While I'm spewing out this long review, I have to confess that I nearly started crying when Ted was in the Hospital and he and Harry were talking. I loved Remus and Tonks, and I think you managed to do them justice with your portrayal of Ted! The relationship he's formed with the Potters in this story is wonderful; it's no wonder I teared up!

In short, I have nothing but good things to say about this story. I usually like to offer constructive criticism, as I always appreciate it, but I really have nothing to add. This story is phenomenal as is. I didn't see any typos whatsoever, which never fails to impress me (on the rare occasion that it occurs!) Lastly, I have to say that I loved how it ended. Harry swinging Lily around and shouting "I'm Daddy!" in the train station is a perfect moment to picture, and definitely something Harry Potter, after his horrible childhood, deserves to be able to do! :)

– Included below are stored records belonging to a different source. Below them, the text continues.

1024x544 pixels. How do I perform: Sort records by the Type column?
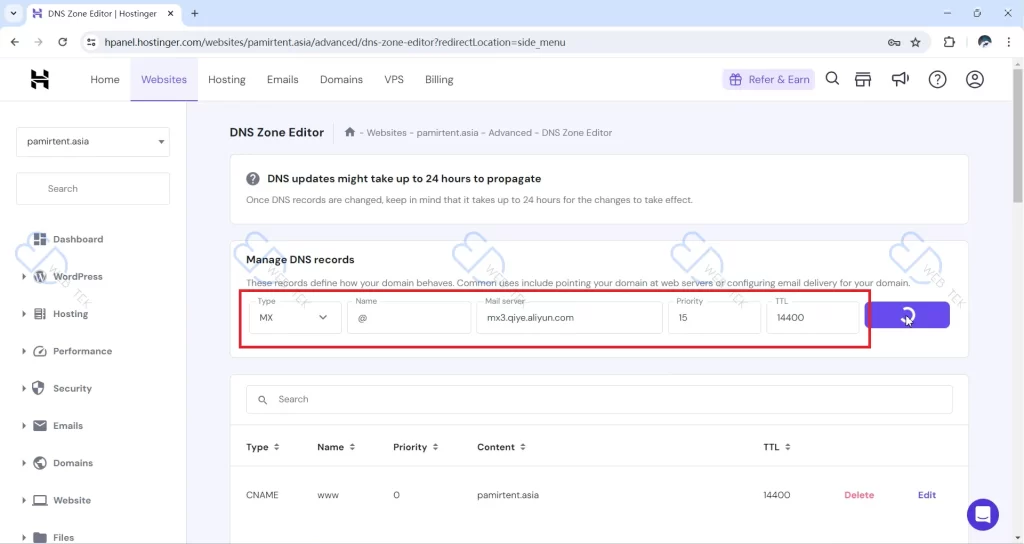point(263,447)
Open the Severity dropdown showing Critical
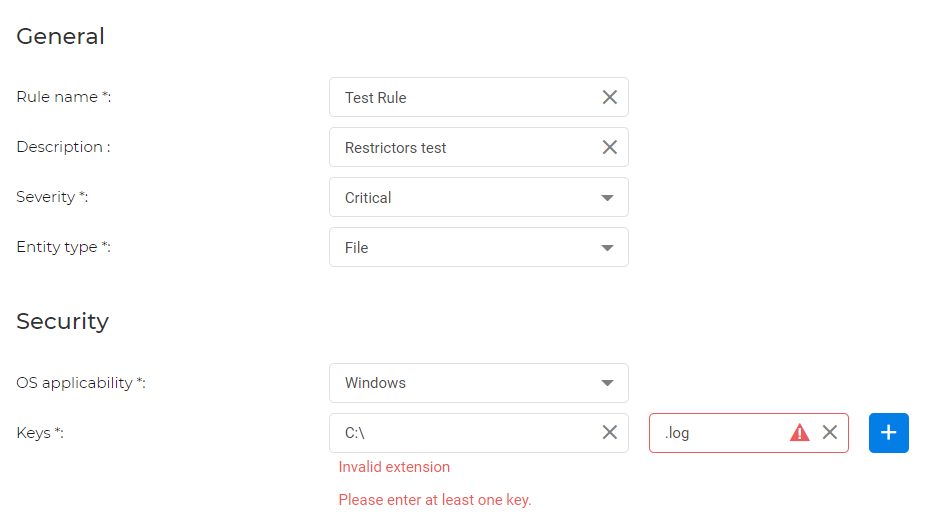 pyautogui.click(x=478, y=197)
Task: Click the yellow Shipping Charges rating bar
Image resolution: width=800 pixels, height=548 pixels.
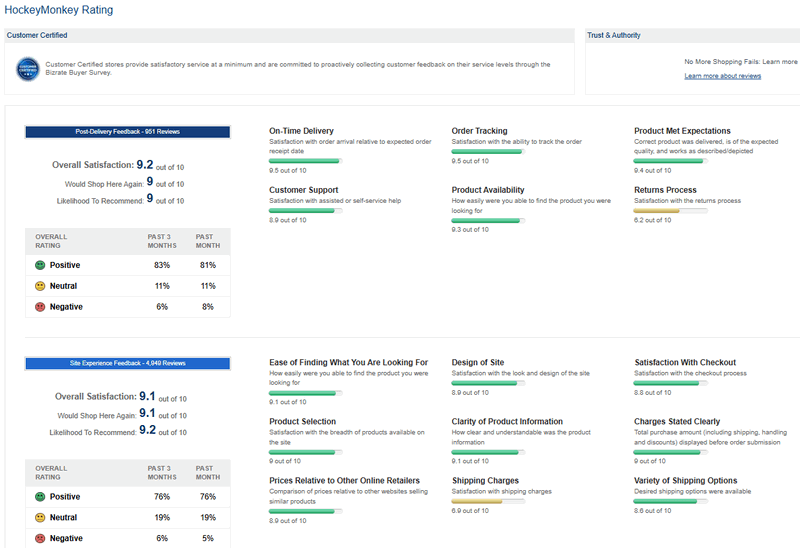Action: [x=488, y=502]
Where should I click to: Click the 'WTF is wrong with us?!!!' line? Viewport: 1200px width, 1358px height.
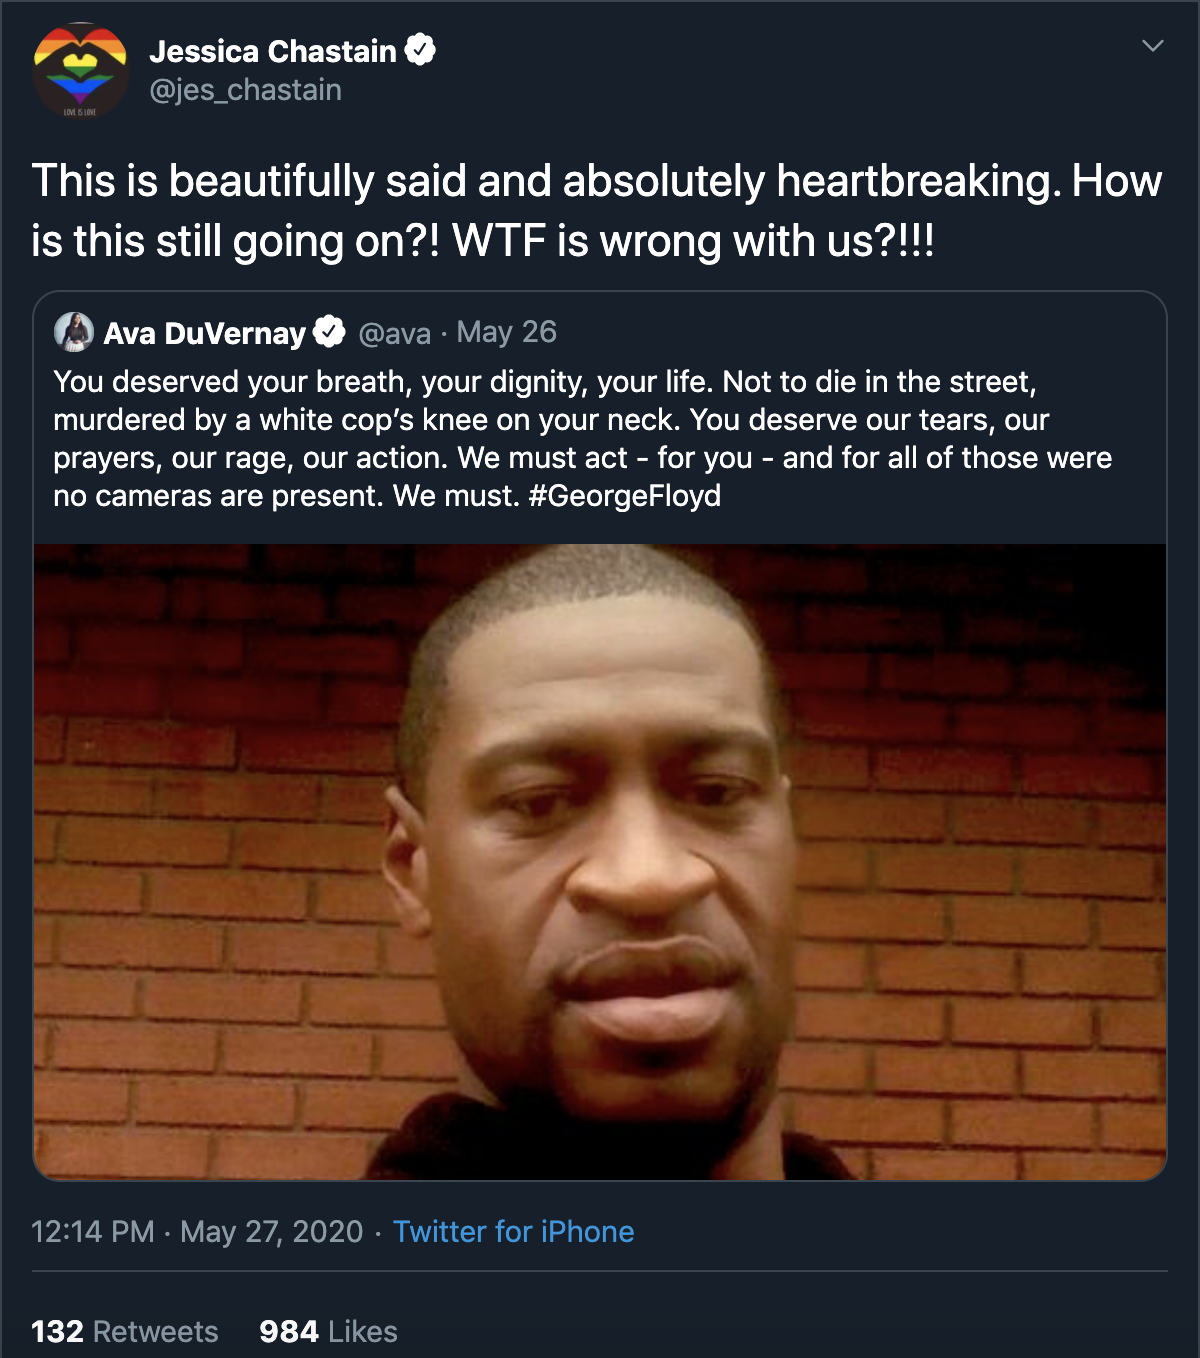(693, 241)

Author's Response: Wow! I hardly know how to respond to such a glowing review. But you've definitely made up for a lack of quantity with quality. I hope you'll also read 'Great Expectations' which, though it takes place earlier chronologically, goes into greater depth and also provides the basis of future stories that I have planned. Thank you so very much. I am truly humbled and grateful.

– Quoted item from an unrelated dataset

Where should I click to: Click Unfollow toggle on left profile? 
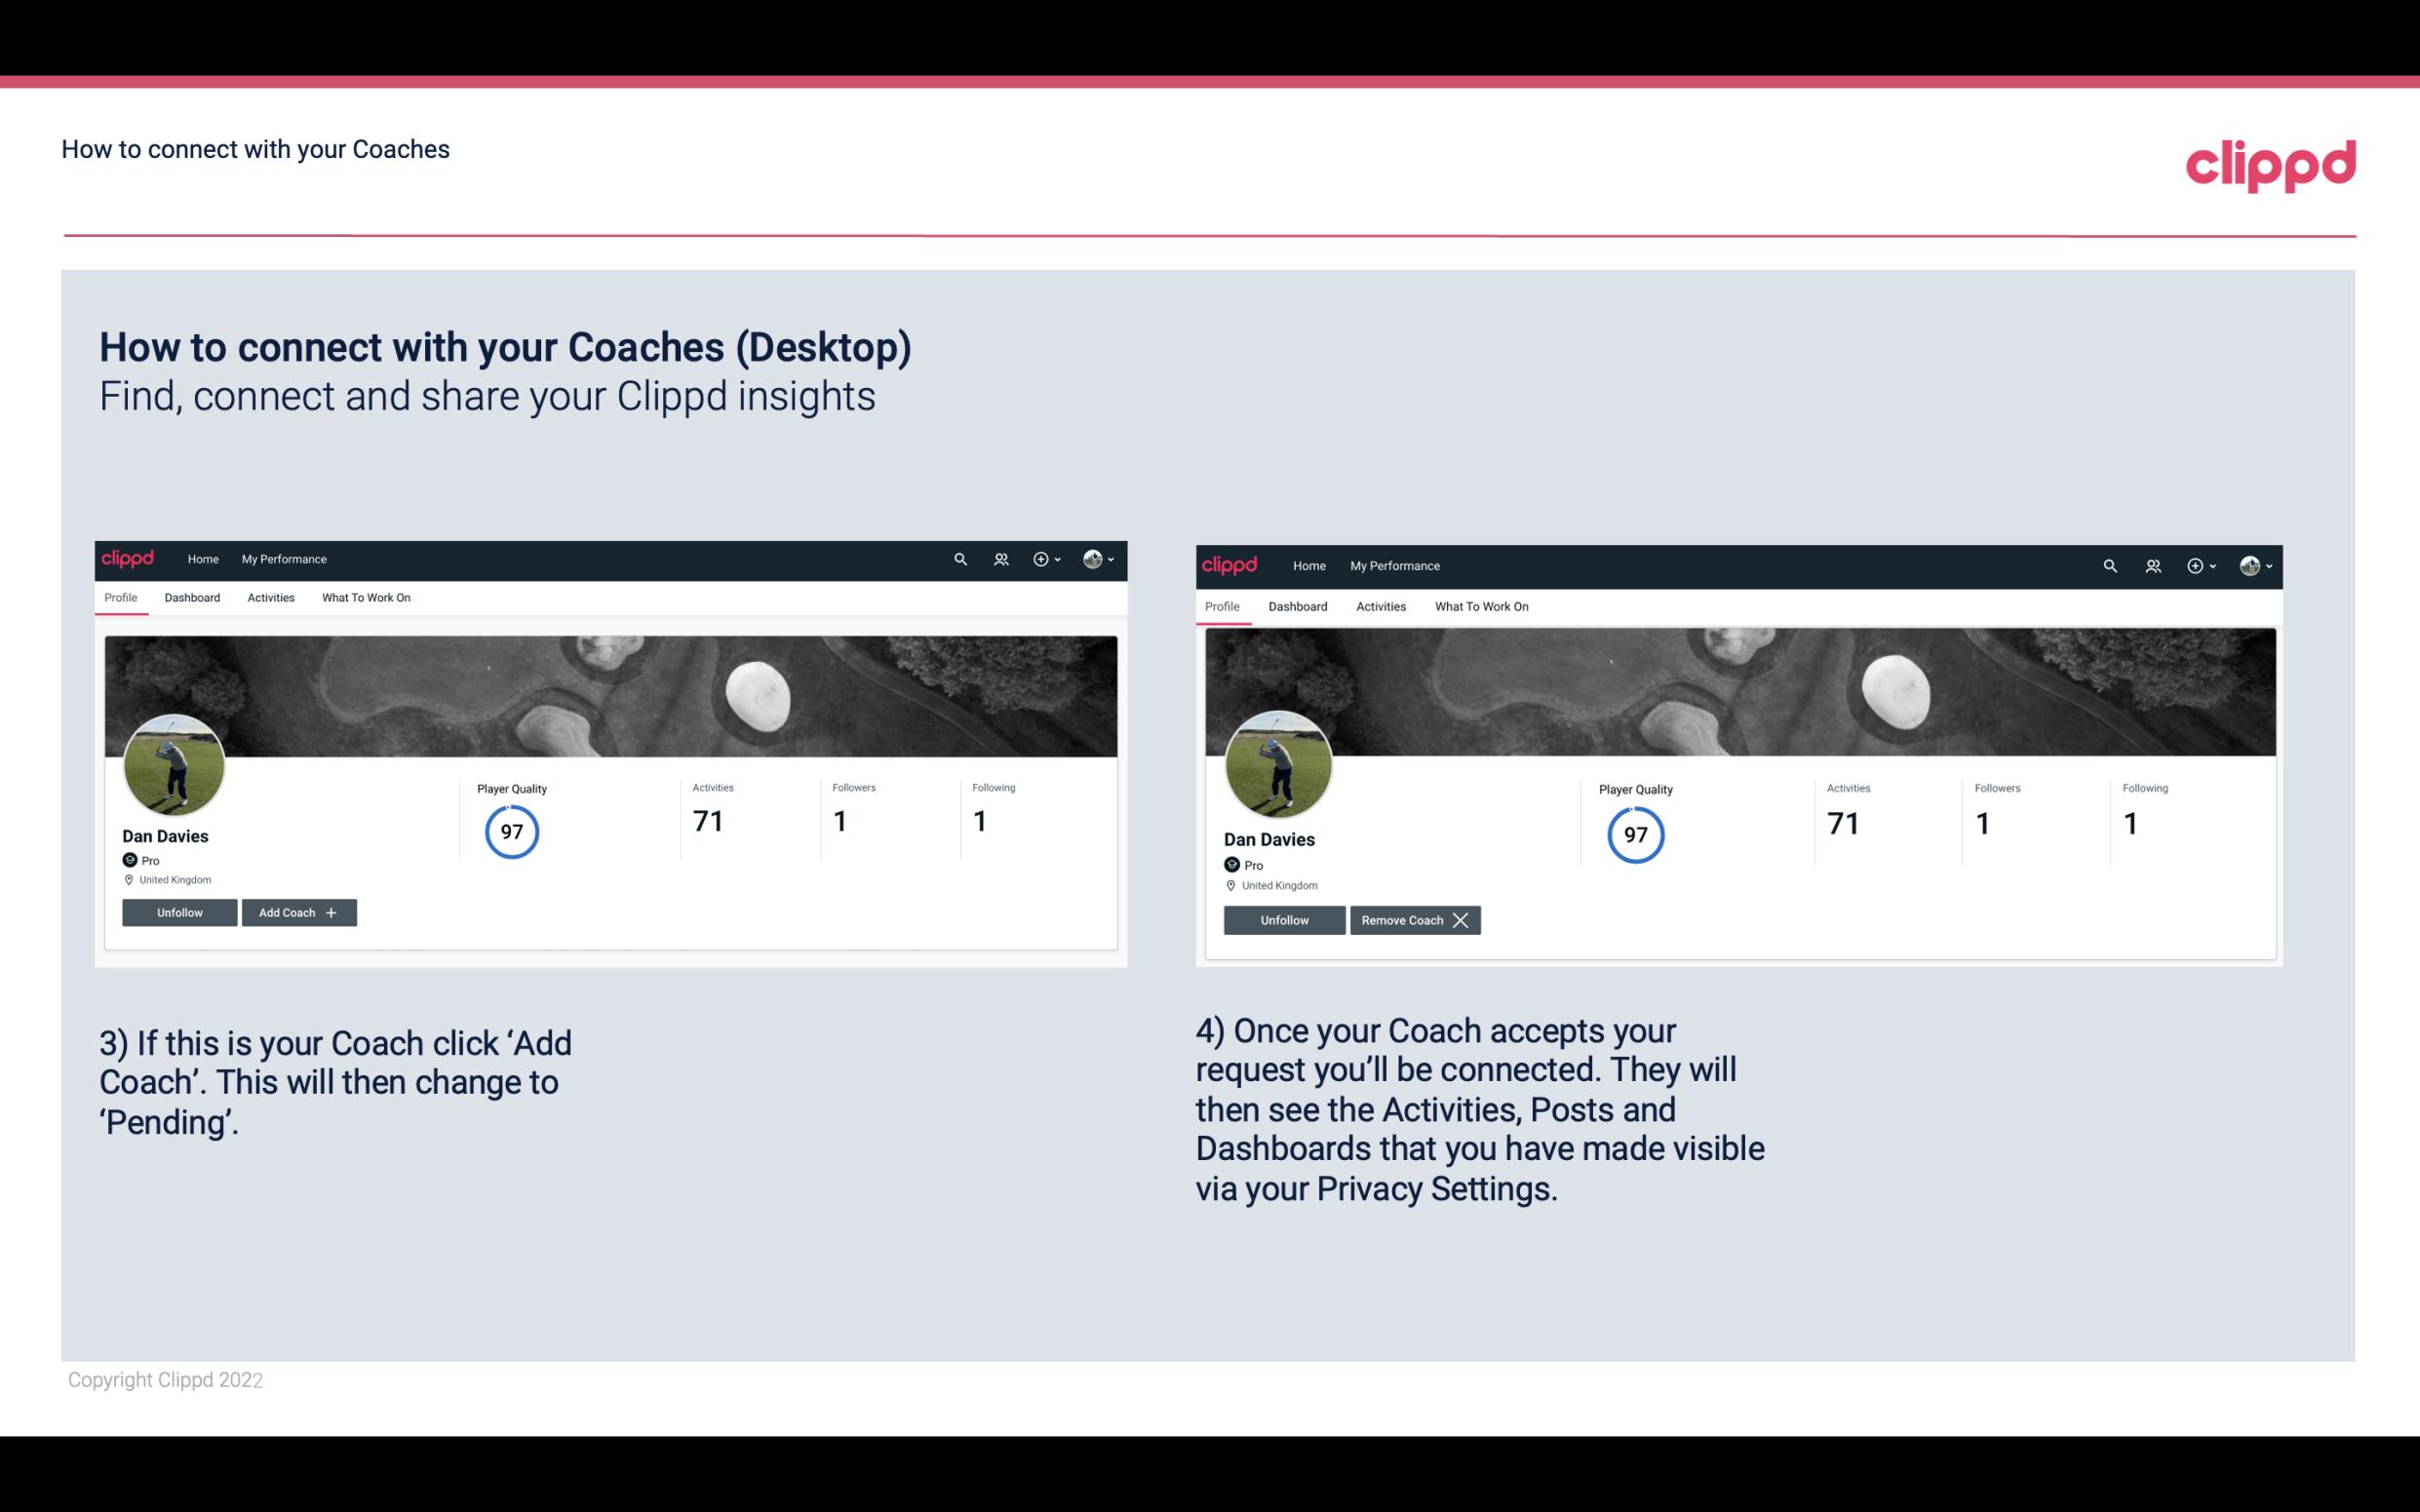point(179,911)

Name: Snowy Owl 73 (Signed) · Date: 09/16/08 22:26 · For: Chapter 19
This was an excellent story. Your writing is well in line with JKR herself. You have done her characters proud. Thank you for sharing your gift.

Author's Response: Thanks so much. I really appreciate your comments.

Name: overlord (Signed) · Date: 08/25/08 23:47 · For: Chapter 2
Oh, well done. I was quite excited to discover that Ginny had played Quidditch and is now a columnist. You had me worried. Harry's bitterness has turned too. I'm quite pleased.

I also love the children. You've made them each into excellent characters. Though I haven't heard much of Albus. I really like that Hugo sticks up for Ron, it's so cute.

I like to say something negative for the benefit of the writer, and you've made it hard for me this time. But, does selling illegal potions really make Cormac McLaggen a dark wizard? It seems to me like he's simply a petty criminal. He hasn't got the brain to be a dark wizard.

Truly well done. I'll be reading the next chapter.

Author's Response: Naw, I couldn't have Ginny be a hausfrau. You'll hear more of Albus later in the story. As for Cormac, his situation is a lot more complicated than it first appears. I tend to weave mysteries into mysteries, so you have to keep reading to get the full story. Thanks for your comments.

Name: overlord (Signed) · Date: 08/25/08 23:01 · For: Chapter 1
Oh, I love it. There's so much going on, it's got a lot of depth. It really paints a picture in the mind of the reader. I'm rather glad I stumbled upon this.

I am not, however, as pleased that you've made Ginny into somewhat of a housewife. And Harry seems a bit bitter.

I'll read the next chapter. You've certainly struck my interest.

Author's Response: Thanks so much. I'm glad your interest was piqued.

Name: RC_2006 (Signed) · Date: 07/20/08 4:01 · For: Chapter 19
Amazing. Absolutely Amazing.

Author's Response: Thank you!

Name: muggler180 (Signed) · Date: 06/01/08 22:56 · For: Chapter 19
it was such a good story one of my favorites

Author's Response: Thanks so much for all your reviews. I really appreciate them!

Name: muggler180 (Signed) · Date: 06/01/08 22:42 · For: Chapter 18
aww such a happy ending

Author's Response: Yes, I'm a sucker for those!